6. Structural Comparisons and Scaling Advantages

• Comparison with Polyhedral Grids: The spherical Fibonacci graph, unlike Platonic solid or geodesic dome constructions, is not constrained by symmetry group size. Consequently, it scales smoothly to arbitrarily large $N$ without clustering or void formation.
• Defects and Homogeneity: The proportion of non-fourfold-coordinated (defect) vertices is $O(1/N)$, vanishing in the large-$N$ limit, ensuring homogeneity required for finite-size scaling, transfer learning, and statistical analyses in computational studies.
• Analytic Construction: The closed-form generation of lattice points enables reproducibility and computational efficiency, bypassing iterative optimization or random sampling.
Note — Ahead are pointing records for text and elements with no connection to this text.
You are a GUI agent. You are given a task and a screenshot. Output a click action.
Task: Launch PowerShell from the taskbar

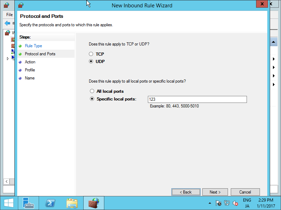click(50, 203)
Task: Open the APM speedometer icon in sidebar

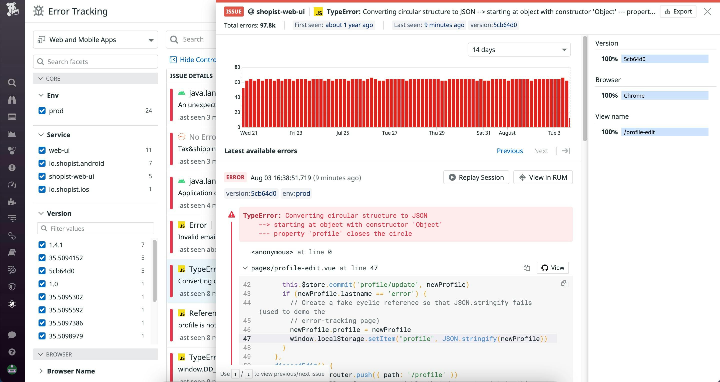Action: tap(11, 185)
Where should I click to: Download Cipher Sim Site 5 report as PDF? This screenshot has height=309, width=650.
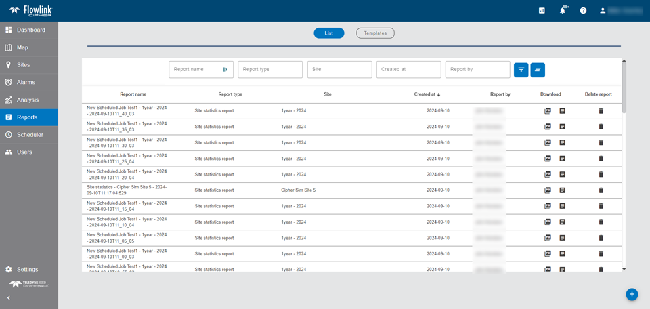click(548, 190)
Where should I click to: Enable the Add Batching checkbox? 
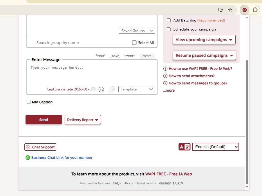(x=169, y=20)
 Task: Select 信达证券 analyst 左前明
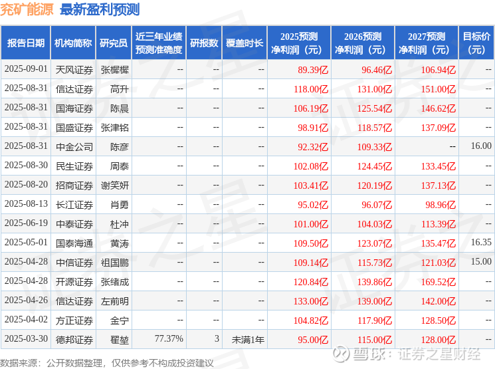point(114,301)
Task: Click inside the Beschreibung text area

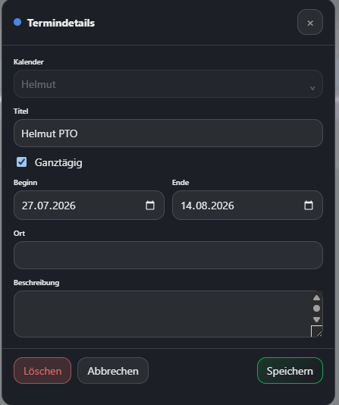Action: (162, 314)
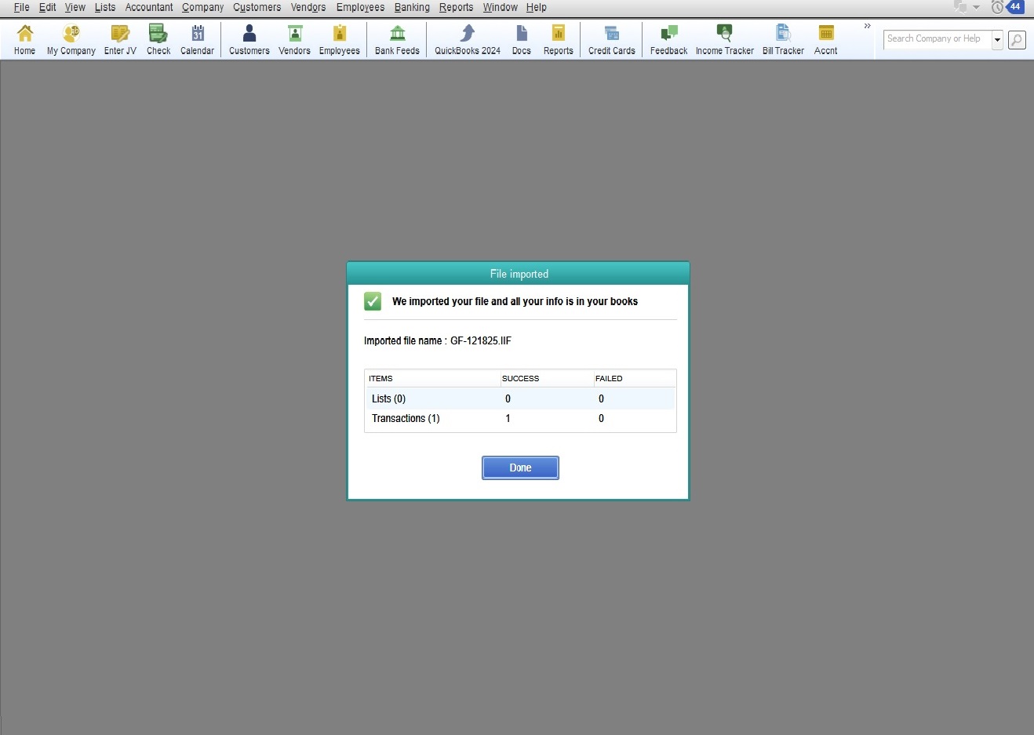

7. Summary of Defining Properties

A spherical Fibonacci graph $G=(V,E)$ is determined by:

• Vertex set $V=\{\mathbf{r}_i\}$ placed by the Fibonacci spiral on the sphere.
• Edge set $$E = \{\{i,j\} : \|\mathbf{r}_i-\mathbf{r}_j\| < d_c \}$$, with $d_c$ chosen so $\bar z \approx 4$.
• Quasi-uniformity: Nearly uniform spatial sampling and degree, minimal edge-length variability.
• Curvature defects: A controlled, topologically dictated fraction of three- and five-coordinated vertices.
• Scalability: Extensible to large $N$ for numerical and theoretical investigations.

These properties make spherical Fibonacci graphs an essential discretization tool for research at the interface of geometry, statistical mechanics, and data-driven lattice analysis (Song et al., 2021, Zhou et al., 12 Jan 2026).